The impact of calcium (Ca2+) under abiotic stress is manifested by both calmodulin (CaM)-dependent and calmodulin-independent pathways of signaling mechanisms in plants. Present work demonstrates the impact of NaCl (120 mM) stress on Ca2+-calmodulin activity and its spatial distribution in roots of 2d old sunflower seedlings (Helianthus annuus). NaCl stress significantly increases [Ca2+]cyt in roots (69%) which corresponds with 8% increase in activated calmodulin (Ca2+-CaM) levels. Thus, NaCl stress induced Ca2+ signaling in roots is likely to majorly operate through CaM-independent routes. Trifluoperazine-mediated fluorescence imaging reveals differential distribution of Ca2+-CaM complex in the elongation and differentiation zone of seedling roots which indicate spatial regulation of Ca2+-CaM signaling operative in the presence of NaCl stress.
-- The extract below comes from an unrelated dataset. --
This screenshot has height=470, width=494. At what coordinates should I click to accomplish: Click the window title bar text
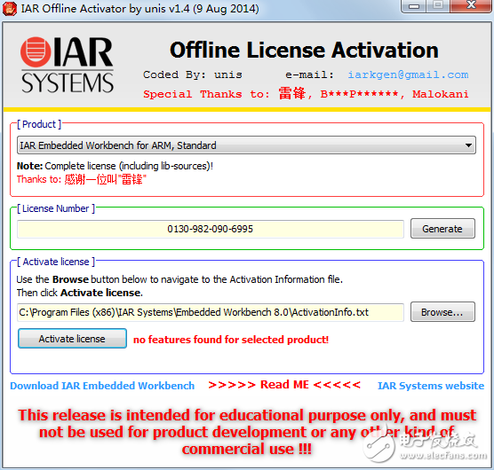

NaCl stress-induced CaM-independent Ca2+ signaling is further accompanied by differential protein phoshorylation of cytosolic proteins in seedling roots and cotyledons. Phosphoproteins exhibiting qualitative differences in roots in response to salt-stress were of both low and high molecular weight range (76–17.5 kDa) unlike in cotyledons where only high molecular weight (>76 kDa) phosphoproteins exhibited major differential expressions in response to 120 mM NaCl stress. Among the various polypeptides in the fraction of OB membrane proteins two polypeptides of 48 and >76 kDa exhibited increased protein phosphorylation in the presence of NaCl stress. NaCl stress for 48 h induces differences in the expression of phosphoproteins in roots and cotyledons, suggesting the long distance signaling of Na+ stress from roots to cotyledons. Roots seem to exhibit much stringent regulation of phosphoproteins in comparison with cotyledons which have lesser qualitative differences. Thus, present work provides evidence on the modulation of Ca2+-CaM signaling accompanying differential protein phosphorylation in sunflower seedling roots and cotyledons under NaCl stress.